IF 4.4 1区 农林科学 Q1 AGRICULTURAL ENGINEERING Pub Date : 2024-09-13 DOI: 10.1016/j.biosystemseng.2024.09.002

Assessing the feather condition of broilers is crucial for monitoring the animal welfare status and detecting the occurrence of feather pecking activities. Currently, the feather condition of individual broilers is manually scored by trained experts. To provide a more objective and efficient tool for feather condition scoring, a novel deep learning-based model, named Feather Condition Scoring Network (FCS-Net), was proposed based on RGB and thermal infrared images. The FCS-Net model combined the ResNet18 architecture with the proposed Dense Feature Fusion (DFF) module, which can effectively learn the feature mapping relationship between RGB and thermal infrared images. Before inputting the images into the network, an image registration process was conducted to align the RGB and thermal infrared images. The results showed that the FCS-Net model had a good performance for feather condition scoring, with the Accuracy of 97.02%, the Precision of 96.99%, the Recall of 97.04%, the F1 of 97.01%, and the Inference speed of 15.34 fps. Compared to the ResNet18_RGB model, which only utilise RGB images, the FCS-Net model showed notable improvements in Accuracy by 4.02%, Precision by 3.90%, Recall by 4.08%, and F1 by 4.01%. Moreover, it was observed that the FCS-Net model focused more on the back region of the broilers through heatmap visualization. Furthermore, the algorithm was compared with six typical image recognition algorithms including VGG16, ResNet18, SE-ResNet18, DenseNet121, Mobilenet_V2, and Shufflenet_V2_x1_0, as well as the state-of-the-art (SOTA) feather condition assessment methods. The results showed that the FCS-Net model achieved better performance than the six algorithms and the SOTA feather condition assessment methods. This study provided a valuable reference for automated monitoring of feather condition scoring of broilers in smart farming.

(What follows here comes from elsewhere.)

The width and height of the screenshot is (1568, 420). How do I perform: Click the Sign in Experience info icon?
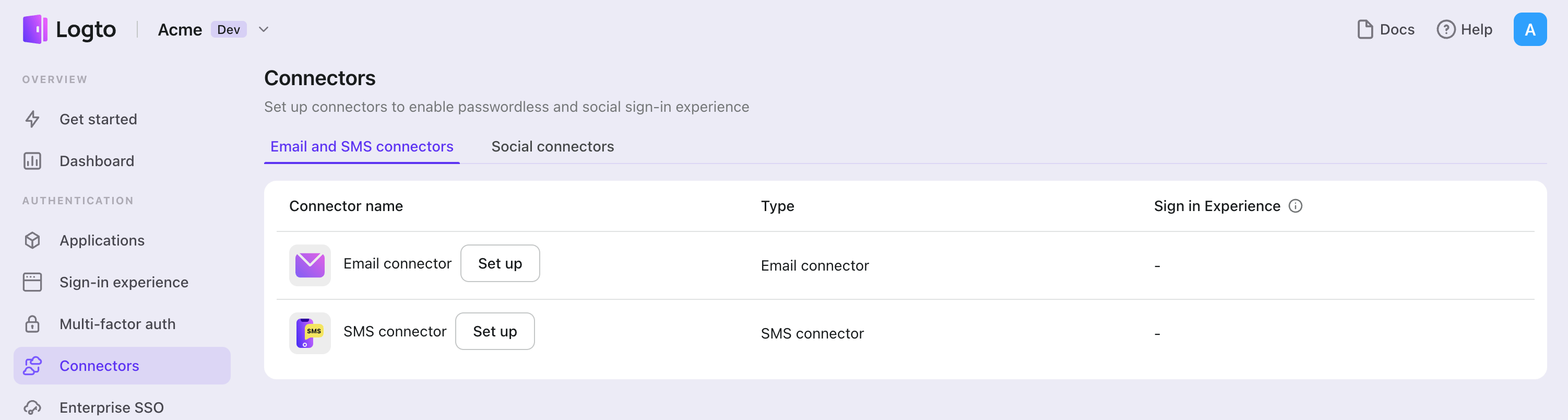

评估肉鸡的羽毛状况对于监测动物福利状况和检测啄羽行为的发生至关重要。目前,个体肉鸡的羽毛状况由训练有素的专家进行人工评分。为了提供一种更客观、更高效的羽毛状况评分工具,我们提出了一种基于 RGB 和热红外图像的新型深度学习模型,名为羽毛状况评分网络(FCS-Net)。FCS-Net 模型将 ResNet18 架构与所提出的密集特征融合(DFF)模块相结合,可有效学习 RGB 和热红外图像之间的特征映射关系。在将图像输入网络之前,进行了图像配准处理,以对齐 RGB 和热红外图像。结果表明,FCS-Net 模型在羽毛状况评分方面表现良好,准确率为 97.02%,精确率为 96.99%,召回率为 97.04%,F1 为 97.01%,推理速度为 15.34 fps。与只使用 RGB 图像的 ResNet18_RGB 模型相比,FCS-Net 模型的准确率显著提高了 4.02%,精确率提高了 3.90%,召回率提高了 4.08%,F1 提高了 4.01%。此外,通过热图可视化观察还发现,FCS-Net 模型更关注肉鸡的背部区域。此外,该算法还与六种典型的图像识别算法进行了比较,包括 VGG16、ResNet18、SE-ResNet18、DenseNet121、Mobilenet_V2 和 Shufflenet_V2_x1_0,以及最先进的(SOTA)羽毛状况评估方法。结果表明,FCS-Net 模型的性能优于六种算法和 SOTA 羽绒状况评估方法。该研究为智能养殖中肉鸡羽毛状况评分的自动监测提供了有价值的参考。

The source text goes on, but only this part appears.